Read the reaction, not the number

Here's the subtlety that separates reading NFP from gambling on it: a "good" number doesn't reliably mean a stronger dollar. The market's response depends on what was already expected (priced in), on revisions to the previous months, and increasingly on the wage component, because wages drive inflation expectations.

A blockbuster headline jobs figure paired with weak wage growth and big downward revisions to prior months can sink the dollar. The headline is one input; the truth is wherever price settles once the dust clears. The reaction is the data point worth having — and it takes minutes to form, not milliseconds.

The four things to actually look at

Headline payrolls (vs expectation), unemployment rate, average hourly earnings (the inflation read), and revisions to prior months. A number is only "strong" or "weak" relative to the forecast — and only meaningful once you see how price digested all four together.

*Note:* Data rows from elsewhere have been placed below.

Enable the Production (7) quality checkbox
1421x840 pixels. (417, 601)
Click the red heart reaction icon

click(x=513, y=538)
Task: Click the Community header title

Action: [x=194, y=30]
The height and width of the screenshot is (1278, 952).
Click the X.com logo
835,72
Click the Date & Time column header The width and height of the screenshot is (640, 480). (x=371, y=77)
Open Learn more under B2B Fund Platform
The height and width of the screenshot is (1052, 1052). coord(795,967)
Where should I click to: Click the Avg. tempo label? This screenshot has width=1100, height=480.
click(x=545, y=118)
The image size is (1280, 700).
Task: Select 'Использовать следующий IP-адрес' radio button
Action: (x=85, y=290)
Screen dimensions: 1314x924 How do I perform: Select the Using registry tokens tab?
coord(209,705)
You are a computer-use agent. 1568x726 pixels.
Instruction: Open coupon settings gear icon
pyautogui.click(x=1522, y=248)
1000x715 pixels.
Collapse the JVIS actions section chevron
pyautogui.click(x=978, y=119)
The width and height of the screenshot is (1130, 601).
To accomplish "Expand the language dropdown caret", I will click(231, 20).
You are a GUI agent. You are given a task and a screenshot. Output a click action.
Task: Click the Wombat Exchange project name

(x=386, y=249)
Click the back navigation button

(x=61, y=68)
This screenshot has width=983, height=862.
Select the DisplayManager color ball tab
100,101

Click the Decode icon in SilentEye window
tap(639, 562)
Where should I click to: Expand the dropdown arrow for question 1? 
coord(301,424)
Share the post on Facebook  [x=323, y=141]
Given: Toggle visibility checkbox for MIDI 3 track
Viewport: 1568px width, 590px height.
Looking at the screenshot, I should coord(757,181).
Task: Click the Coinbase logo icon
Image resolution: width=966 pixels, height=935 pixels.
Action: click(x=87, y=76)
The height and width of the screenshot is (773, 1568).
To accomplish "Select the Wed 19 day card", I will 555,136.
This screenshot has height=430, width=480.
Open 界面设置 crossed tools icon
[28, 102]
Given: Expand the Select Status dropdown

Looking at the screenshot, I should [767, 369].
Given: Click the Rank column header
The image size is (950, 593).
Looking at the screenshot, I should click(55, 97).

Why we stand aside through it

Our confluence gate has a factor built precisely for this: factor six asks whether there's a top-tier event inside the next 24 hours. NFP is the archetype. When it's on the calendar, the gate's answer is to stand aside through the release — not because we're afraid of volatility, but because the edge isn't in the spike.

The edge is in the clean structure that forms afterward. Once the report is digested, the dollar usually settles into a direction with a fresh, readable bias — and the levels and trends you trade reassert themselves on real liquidity. Letting the event pass and trading the structure it leaves behind is higher-probability and far cheaper than getting chopped in the first ten seconds. Standing aside is the position.

The rule

Mark NFP (and CPI, and central-bank decisions) on your calendar. Close or protect open trades into the release if your plan doesn't account for it, and don't open new ones in the run-up. Then wait for the post-event picture. The discipline of not trading the headline is the entire skill.